Author templating

Overview

This topic is only relevant if you are using the Visual SPA Editor to allow content authors to build out experiences in a WYSIWYG fashion.

Of course you are already familiar with the templating of your frontend framework of choice, whether React, Vue or Angular. You encapsulate your desired markup in a component. Then that component acts as a template, you can use it wherever you want in your app and just pass it the props/content every time you instantiate it.

In the Magnolia context, its the same meaning - but with a focus on the content author. In the Magnolia UI, the author chooses a component template from a dropdown to add to a page, then they fill in a form with the content they want to be displayed by the template.

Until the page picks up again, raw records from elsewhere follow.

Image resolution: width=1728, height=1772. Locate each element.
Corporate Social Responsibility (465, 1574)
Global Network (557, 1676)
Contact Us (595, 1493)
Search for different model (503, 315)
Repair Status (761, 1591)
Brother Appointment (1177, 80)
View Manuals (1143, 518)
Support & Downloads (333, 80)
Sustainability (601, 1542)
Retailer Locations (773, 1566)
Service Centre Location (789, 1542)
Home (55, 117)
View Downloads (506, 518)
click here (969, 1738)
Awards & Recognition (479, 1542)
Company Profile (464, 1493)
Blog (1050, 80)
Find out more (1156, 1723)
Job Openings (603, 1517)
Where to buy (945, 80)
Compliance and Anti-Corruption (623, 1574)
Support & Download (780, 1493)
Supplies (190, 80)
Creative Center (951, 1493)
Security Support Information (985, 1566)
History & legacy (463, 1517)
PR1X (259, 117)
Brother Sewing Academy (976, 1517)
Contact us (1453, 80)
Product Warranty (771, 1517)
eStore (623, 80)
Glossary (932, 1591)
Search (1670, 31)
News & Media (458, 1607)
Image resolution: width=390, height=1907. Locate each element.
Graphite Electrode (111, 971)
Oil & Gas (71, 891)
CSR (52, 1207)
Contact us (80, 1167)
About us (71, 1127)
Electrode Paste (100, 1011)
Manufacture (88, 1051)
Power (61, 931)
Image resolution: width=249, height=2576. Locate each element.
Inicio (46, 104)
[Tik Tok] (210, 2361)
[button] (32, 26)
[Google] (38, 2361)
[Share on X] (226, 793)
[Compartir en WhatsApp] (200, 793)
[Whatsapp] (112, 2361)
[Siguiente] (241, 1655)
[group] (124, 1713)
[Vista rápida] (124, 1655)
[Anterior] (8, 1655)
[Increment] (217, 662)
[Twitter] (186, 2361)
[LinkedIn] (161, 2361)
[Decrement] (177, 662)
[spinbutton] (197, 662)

The cool thing with the Visual SPA Editor is that you can connect these two kinds of templating together. When the content author selects a component template - they are selecting from a list of your provisioned frontend components. The content they enter into the form is then passed as props into your components.

So now, instead of hardcoding all of your components into your app, you hardcode just a few and replace the rest with areas where content authors can dynamically add, edit and manage which components are included and what content they render.

You are directly connecting Frontend JS components with author-managed CMS components

To do this you need to learn a few simple author-centric templating concepts.

Magnolia Author Templating

It’s all about specifying what is available to the author in different places and what content they can input. In this way the content author has freedom, but is also not overwhelmed with choices and can be confident they don’t put a component in the wrong place.

Templates

In your project you provision template definitions for page templates and component templates with YAML files. These definitions do a few things:

  • Make Magnolia aware of the templates.

  • Optionally reference dialog definitions.

  • Optionally declare areas in the template, and which components are available be added to them.

# Example template definition

title: 'React: Basic'
baseUrl: http://localhost:3000
routeTemplate: '{{path}}?lang={language}'
# templateScript: /react-minimal-lm/webresources/build/index.html
# The templateScript property is deprecated since Magnolia 6.2.30 for use with the SPA renderer.
renderType: spa
class: info.magnolia.rendering.spa.renderer.SpaRenderableDefinition

areas:
  main:
    title: Main Area
    availableComponents:
      Header:
        id: spa-lm:components/header
      Image:
        id: spa-lm:components/image
      Paragraph:
        id: spa-lm:components/paragraph
      Expander:
        id: spa-lm:components/expander
      List:
        id: spa-lm:components/list

Dialogs

Dialog definitions declare the form that the author sees when they edit the template. This acts as an implicit content model for the template.

# Example dialog definition

label: Header
form:
  tabs:
    - name: tabMain
      fields:
        - name: text
          label: Header Text
          fieldType: text

Areas

Areas are basically slots where authors are able to add component instances. Each Area configures which components can be placed in them via a componentAvailabilty node. In a way, this defines a content model relationship between the different component types.

Both pages and components can define areas. They can define multiple areas. The fact that a component can define areas means that you can have nested components. Or looked at another way, it means you can have a hierarchy of components on a page. A typical example is a responsive columns component. It might have two areas: a left one and a right one.

Page hierarchy

In the Magnolia UI authors can add pages as children of other pages. It’s as if the page was acting as a folder. This is a very comfortable and intuitive way for authors to think about the pages of a website or other digital experience.

As a developer you can use this hierarchy however makes sense in your frontend, for example to dynamically generate navigation UI elements like nav bars and bread crumbs.

You configure which of your SPA components gets generated when an author chooses a Magnolia component in the editor via a simple mapping file in your SPA project.

Your SPA will then hit a Magnolia REST endpoint to get the contents of a page. The JSON response contains the Magnolia template ID’s (for example myModule:/components/columns). The SPA then determines the SPA component to instantiate based on that ID and the mapping file.

import Basic from './pages/Basic';
import Header from './components/Header';
import Image from './components/Image';
import Paragraph from './components/Paragraph';

const config = {
    'react-minimal-lm:pages/basic': Basic,

    'spa-lm:components/header': Header,
    'spa-lm:components/image': Image,
    'spa-lm:components/paragraph': Paragraph,
};

CLI

The CLI has generators create-page and create-component which makes it easy to get started with Magnolia templating.